--- START OF Excerpt to read ---
82.6% of SMEs think digitisation is (very) important - the vast majority! But how exactly are you going to do this? Which steps do you have to take to ensure that this goes right from the start?
In the previous blog, we already explained why it is so important for SMEs that digitisation is done properly the first time. Today we take you through the steps you should definitely take.
Step 1: From analysis of your current situation to a solid IT master plan
In the first step, you map out how digitally ‘mature’ your organisation is at the moment and what the capacity of your organisation is to be able to change successfully. As an entrepreneur you often know that digitisation is necessary; you have done research, read articles and you know that steps need to be taken to remain successful and relevant for your clients. Good start! But you should definitely ask yourself the following questions:
- Are you ready to transform in the IT field?
- What is the state of your existing IT infrastructure?
- Is it possible to further develop the existing IT infrastructure?
- Where are the challenges? For example, are they about improving the customer experience or do you need to start building data?
A good inventory is necessary to kickstart the digital transformation and it is the first step that is necessary to ensure that everything really goes well from the start. In this phase, you will find out whether there are any restrictions that need to be resolved before you actually start developing new digital products and services.
--- END OF Excerpt to read ---
--- START OF Supplied data ---
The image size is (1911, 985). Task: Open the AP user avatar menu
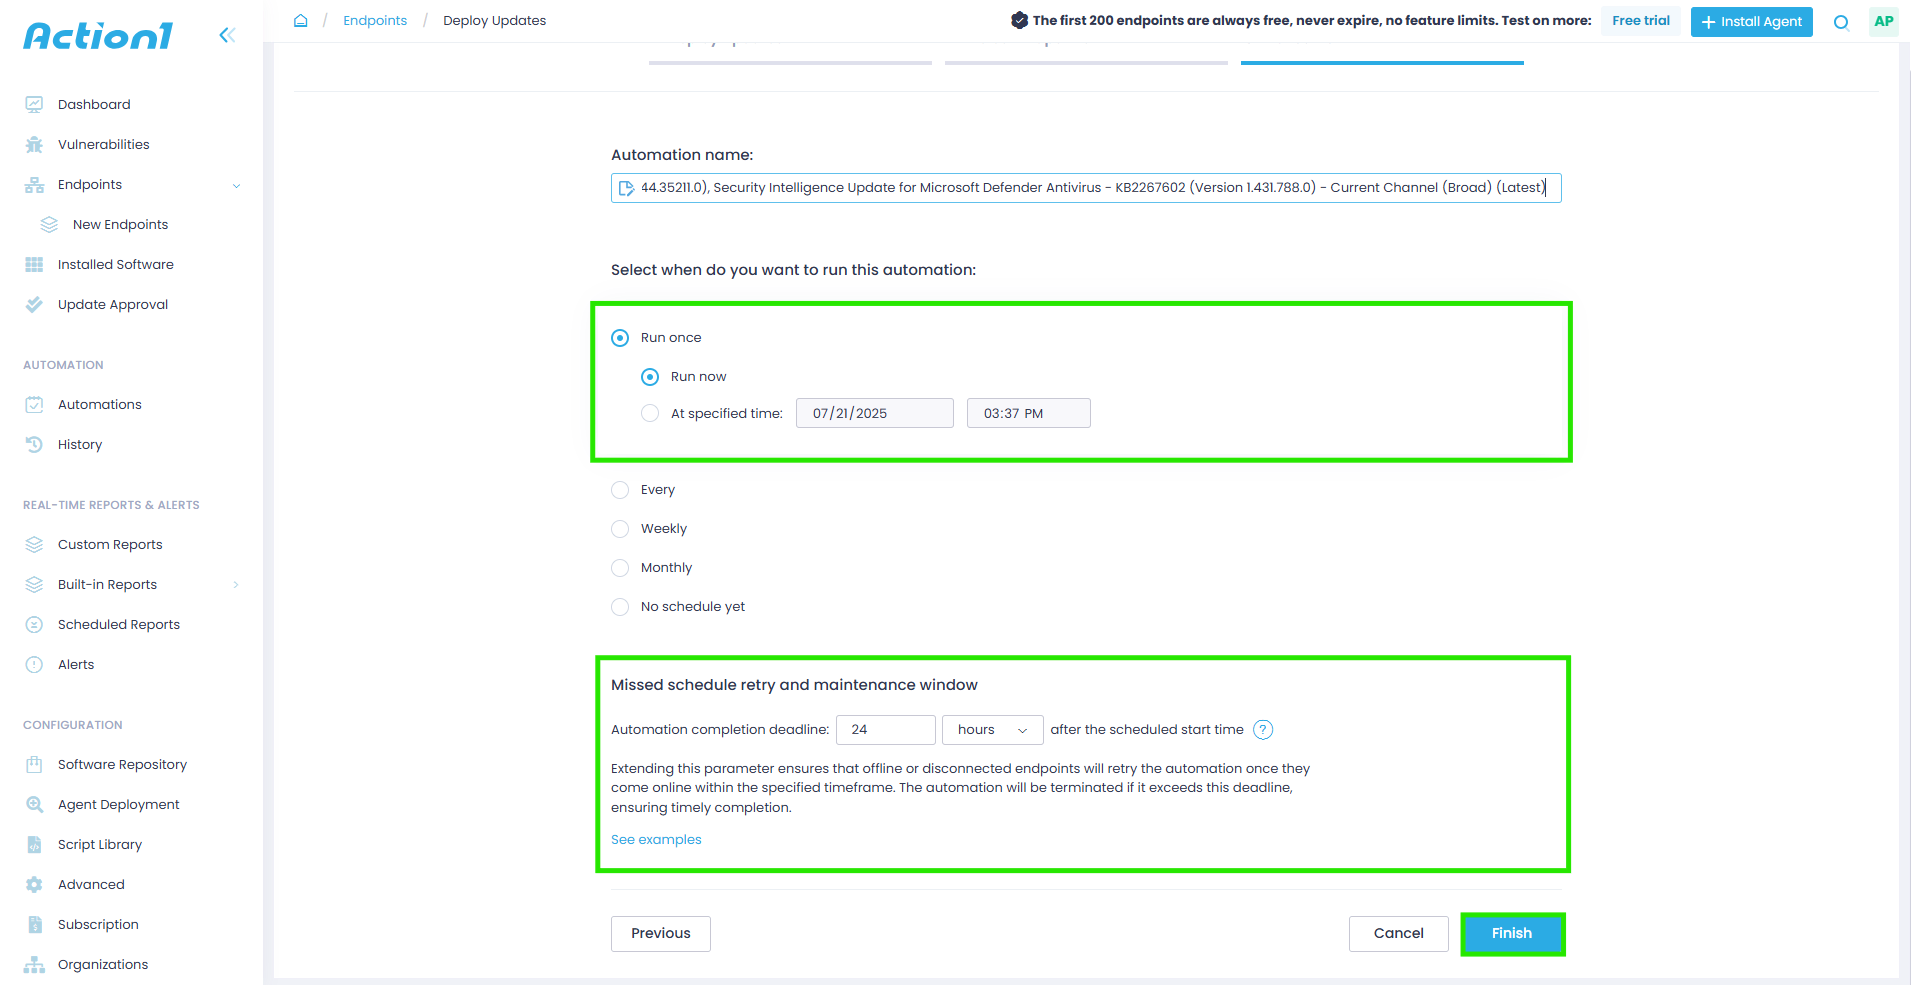point(1883,21)
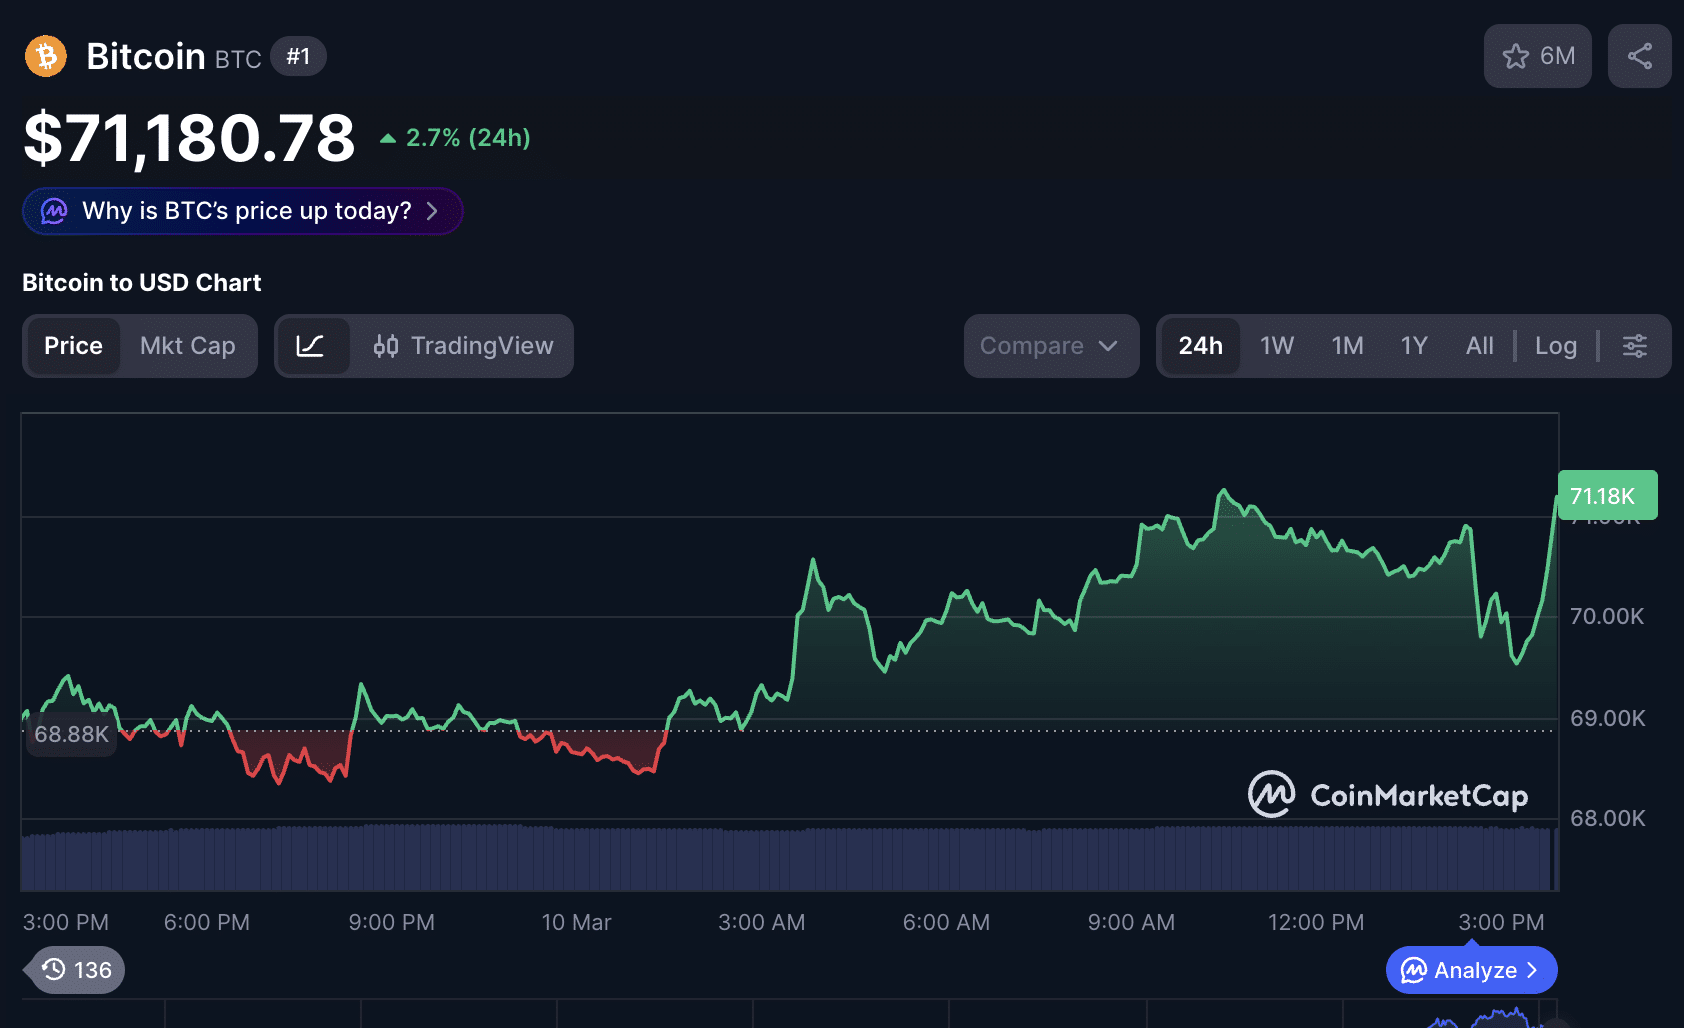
--- END OF Supplied data ---
• _Short exercise_
From the blog post on SME digitization, pull out everything from "In the previous" down to "your existing IT infrastructure?", word for word.

• _Result_
In the previous blog, we already explained why it is so important for SMEs that digitisation is done properly the first time. Today we take you through the steps you should definitely take.
Step 1: From analysis of your current situation to a solid IT master plan
In the first step, you map out how digitally ‘mature’ your organisation is at the moment and what the capacity of your organisation is to be able to change successfully. As an entrepreneur you often know that digitisation is necessary; you have done research, read articles and you know that steps need to be taken to remain successful and relevant for your clients. Good start! But you should definitely ask yourself the following questions:
- Are you ready to transform in the IT field?
- What is the state of your existing IT infrastructure?